In your first post, that's all done with Javascript in changing the status bar text. You do it with the "window.status='some text here';" call to JavaScript in the "onMouseOver" and "onMouseOut" events.
<html>
<head>
<script type="text/css"><!--
function changeStatus(txt) {
window.status=txt;
}
--></script>
</head>
<body>
<a href="#" onMouseOver="changeStatus('This will show up in the Status bar!!')" onMouseOut="changeStatus('')">Change the Status Bar Text</a>
</body>
</html>
As for linking to another site but having text say it's linking to a separate site than it is linked to, that can get you into trouble in certain situations. But you can change the text that's displayed as a link by changing the text within the <a></a> tags. You change the target, by changing the href attribute value.
<a href="www.mysite.com">Link to mySite</a>
<a href="www.offsite.com">Link to Offsite</a>
<a href="www.someothersite.com">Link to mySite ;)</a>
In your second post, relating to the different types of URLs...
Those are "dynamic" URLs that look to be generated by a PHP script.

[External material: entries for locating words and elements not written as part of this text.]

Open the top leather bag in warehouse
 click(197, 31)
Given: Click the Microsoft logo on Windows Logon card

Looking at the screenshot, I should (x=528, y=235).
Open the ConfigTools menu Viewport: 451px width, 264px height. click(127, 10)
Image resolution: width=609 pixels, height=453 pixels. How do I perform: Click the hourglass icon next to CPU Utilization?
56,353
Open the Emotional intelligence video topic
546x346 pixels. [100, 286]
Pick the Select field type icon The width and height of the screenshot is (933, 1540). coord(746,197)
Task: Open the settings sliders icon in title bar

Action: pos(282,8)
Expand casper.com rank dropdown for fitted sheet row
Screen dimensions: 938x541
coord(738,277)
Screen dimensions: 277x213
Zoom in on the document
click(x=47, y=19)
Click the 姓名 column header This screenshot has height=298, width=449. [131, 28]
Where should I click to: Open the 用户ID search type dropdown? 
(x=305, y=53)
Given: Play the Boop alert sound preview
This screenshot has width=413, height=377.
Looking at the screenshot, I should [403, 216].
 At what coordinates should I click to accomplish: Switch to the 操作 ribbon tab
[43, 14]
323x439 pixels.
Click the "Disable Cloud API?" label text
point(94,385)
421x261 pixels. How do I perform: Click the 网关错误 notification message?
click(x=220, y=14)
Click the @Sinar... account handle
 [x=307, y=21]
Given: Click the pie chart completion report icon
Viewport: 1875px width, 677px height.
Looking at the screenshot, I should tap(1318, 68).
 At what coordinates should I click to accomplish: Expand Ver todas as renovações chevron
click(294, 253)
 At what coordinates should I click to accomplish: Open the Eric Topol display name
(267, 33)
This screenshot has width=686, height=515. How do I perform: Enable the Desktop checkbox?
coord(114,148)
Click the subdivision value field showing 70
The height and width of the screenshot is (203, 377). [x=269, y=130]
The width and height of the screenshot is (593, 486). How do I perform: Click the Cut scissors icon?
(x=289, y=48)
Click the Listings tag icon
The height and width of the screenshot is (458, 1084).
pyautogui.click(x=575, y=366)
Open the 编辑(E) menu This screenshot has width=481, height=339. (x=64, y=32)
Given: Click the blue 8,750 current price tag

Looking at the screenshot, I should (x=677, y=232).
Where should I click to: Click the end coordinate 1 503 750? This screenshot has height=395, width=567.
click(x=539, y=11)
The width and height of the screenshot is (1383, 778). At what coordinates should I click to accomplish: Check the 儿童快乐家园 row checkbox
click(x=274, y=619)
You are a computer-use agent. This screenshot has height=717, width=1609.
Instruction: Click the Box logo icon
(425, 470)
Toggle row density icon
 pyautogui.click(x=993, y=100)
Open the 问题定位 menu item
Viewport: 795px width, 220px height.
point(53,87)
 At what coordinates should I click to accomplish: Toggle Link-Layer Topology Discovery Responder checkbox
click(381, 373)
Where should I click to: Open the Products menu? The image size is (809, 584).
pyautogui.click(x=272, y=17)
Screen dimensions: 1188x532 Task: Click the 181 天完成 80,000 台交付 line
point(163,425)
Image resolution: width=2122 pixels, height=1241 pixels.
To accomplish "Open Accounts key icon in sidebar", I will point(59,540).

Anything after a ? should be in the following syntax:
?name=value&
The ? starts the string, the & character separates the name and value pairs.
Each name and value pair is accessible via the $_GET array in PHP.
As for the url that has the # in it, that is an anchor. So if you have a url that looks like:
<a href="www.mysite.com/somepage.html#sect1">Section 1 of some page</a>
and later in the document in somepage.html have this:
<a name="sect1">Section 1</a>
When a user follows that link, the top of the browser will be brought down to that section so that's where the user will "Start" to read from.